Iowa Supreme Court Attorney Disciplinary Bd. v. Heggen

Decision Date10 November 2022
Docket Number22-0376
Citation981 N.W.2d 701
Parties IOWA SUPREME COURT ATTORNEY DISCIPLINARY BOARD, Appellee, v. Bonnie J. HEGGEN, Appellant.
CourtIowa Supreme Court

David L. Brown of Hansen, McClintock & Riley, Des Moines, for appellant.

Alexis W. Grove, Des Moines, for appellee.
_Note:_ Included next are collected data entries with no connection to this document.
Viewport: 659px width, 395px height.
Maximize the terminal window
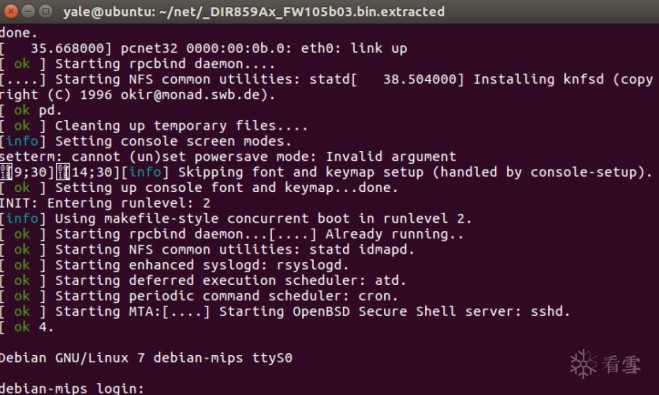click(45, 11)
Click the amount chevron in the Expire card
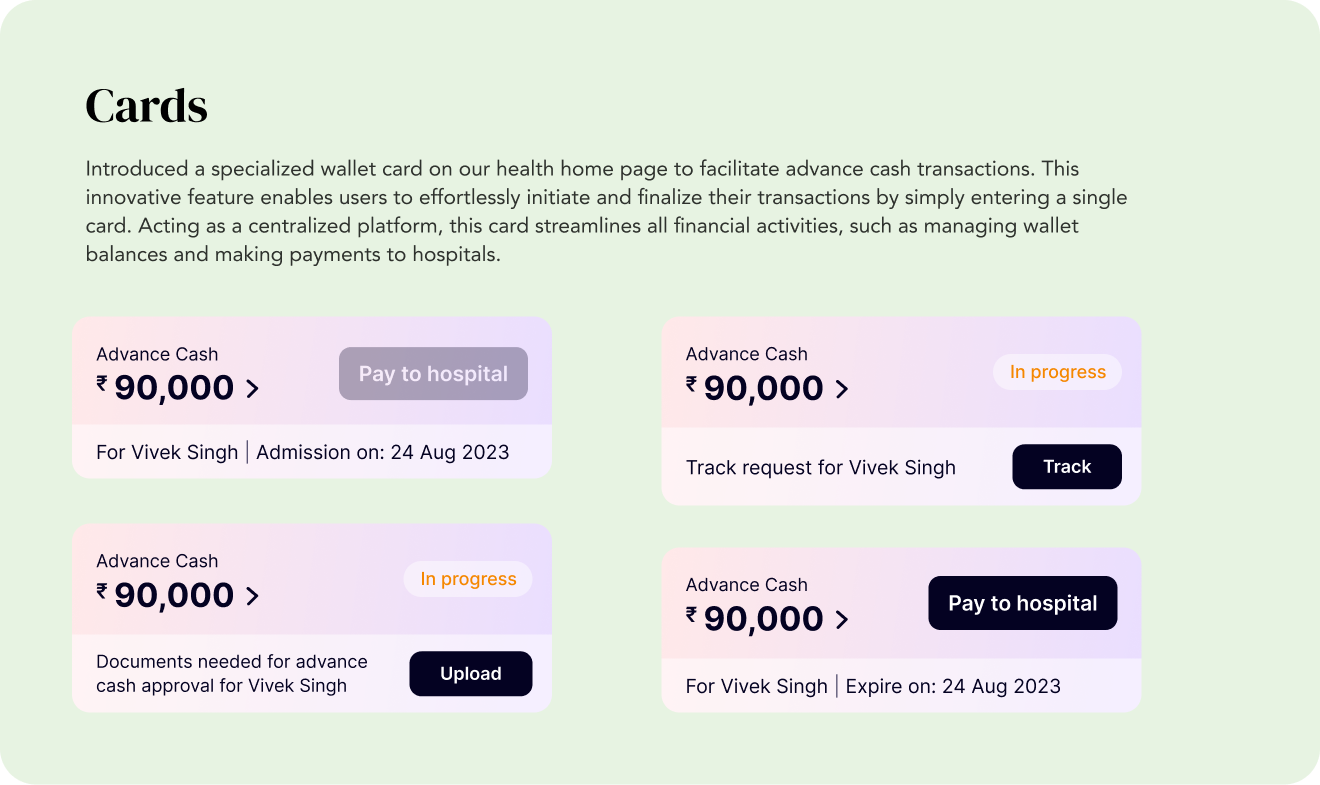 click(842, 620)
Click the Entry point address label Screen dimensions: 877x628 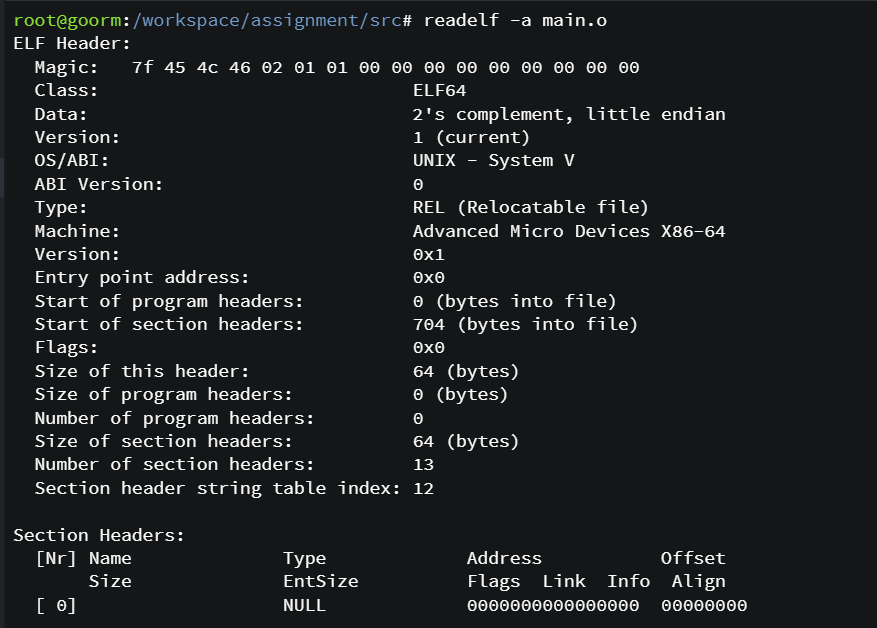click(x=142, y=277)
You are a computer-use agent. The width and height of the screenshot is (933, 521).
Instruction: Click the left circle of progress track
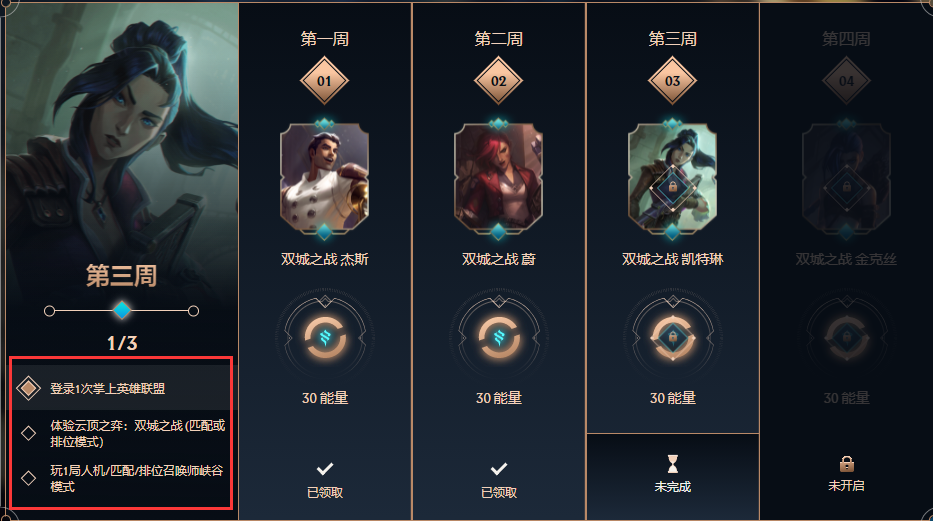tap(49, 310)
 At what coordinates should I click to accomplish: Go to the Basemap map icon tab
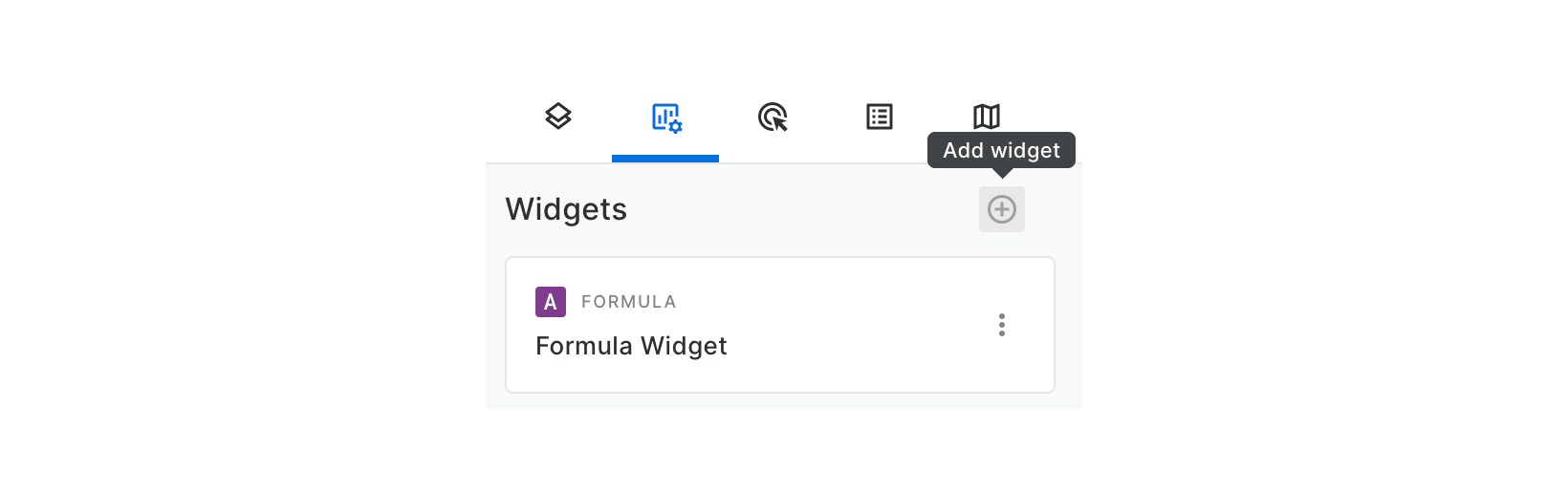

McDonald, J., delivered the opinion of the court, in which all justices joined.

McDONALD, Justice.

The Iowa Supreme Court Attorney Disciplinary Board charged attorney Bonnie Heggen with violating multiple rules of professional conduct related to the management of her client trust account and a retainer paid by a client. A division of the Iowa Supreme Court Grievance Commission found Heggen violated several rules of professional conduct but found the Board failed to prove Heggen violated several others, including Iowa Rules of Professional Conduct 32:1.5(a) (prohibiting an attorney from charging or collecting an unreasonable fee) and 32:8.4(b) (prohibiting an attorney from committing a criminal act "that reflects adversely on the lawyer's honesty, trustworthiness, or fitness as a lawyer in other respects"). The commission recommended suspending Heggen's license for six months. Heggen filed this appeal. She challenges only the commission's recommended sanction. The Board cross-appealed the commission's recommendation. The Board argues Heggen converted client funds, in violation of Iowa Rules of Professional Conduct 32:1.5(a) and 32:8.4(b), and the appropriate sanction should be the revocation of Heggen's license to practice law.

I.

This court reviews attorney disciplinary proceedings de novo. Iowa Sup. Ct. Att'y Disciplinary Bd. v. Kozlik , 943 N.W.2d 589, 594 (Iowa 2020). The Board must prove each alleged ethical violation by a convincing preponderance of the evidence. Iowa Sup. Ct. Att'y Disciplinary Bd. v. Rhinehart , 953 N.W.2d 156, 162 (Iowa 2021). "A convincing preponderance of the evidence lies between the preponderance-of-the-evidence standard in a civil case and the reasonable-doubt standard in a criminal case." Iowa Sup. Ct. Att'y Disciplinary Bd. v. Noyes , 936 N.W.2d 440, 442 (Iowa 2019).

II.

Heggen was admitted to practice law in 2004. During the period relevant to this matter, Heggen worked as a sole practitioner. A focus of Heggen's practice was special education law. She assisted families and students in securing special education services as required by federal and state law. The attorney–client relationship at issue in this proceeding involves Heggen's representation of a family with a student who required special education services.

The first set of disciplinary charges at issue relate to Heggen's management, or more accurately, mismanagement of her client trust account. In 2018, the Iowa Supreme Court Client Security Commission (CSC) audited Heggen's client trust account. CSC determined that Heggen had failed to maintain a check register for her client trust account. It also determined she had not performed or maintained records of the monthly triple reconciliations of her client trust account. The auditor explained to Heggen the reconciliation process, gave her a reconciliation worksheet, and explained the importance of proper accounting.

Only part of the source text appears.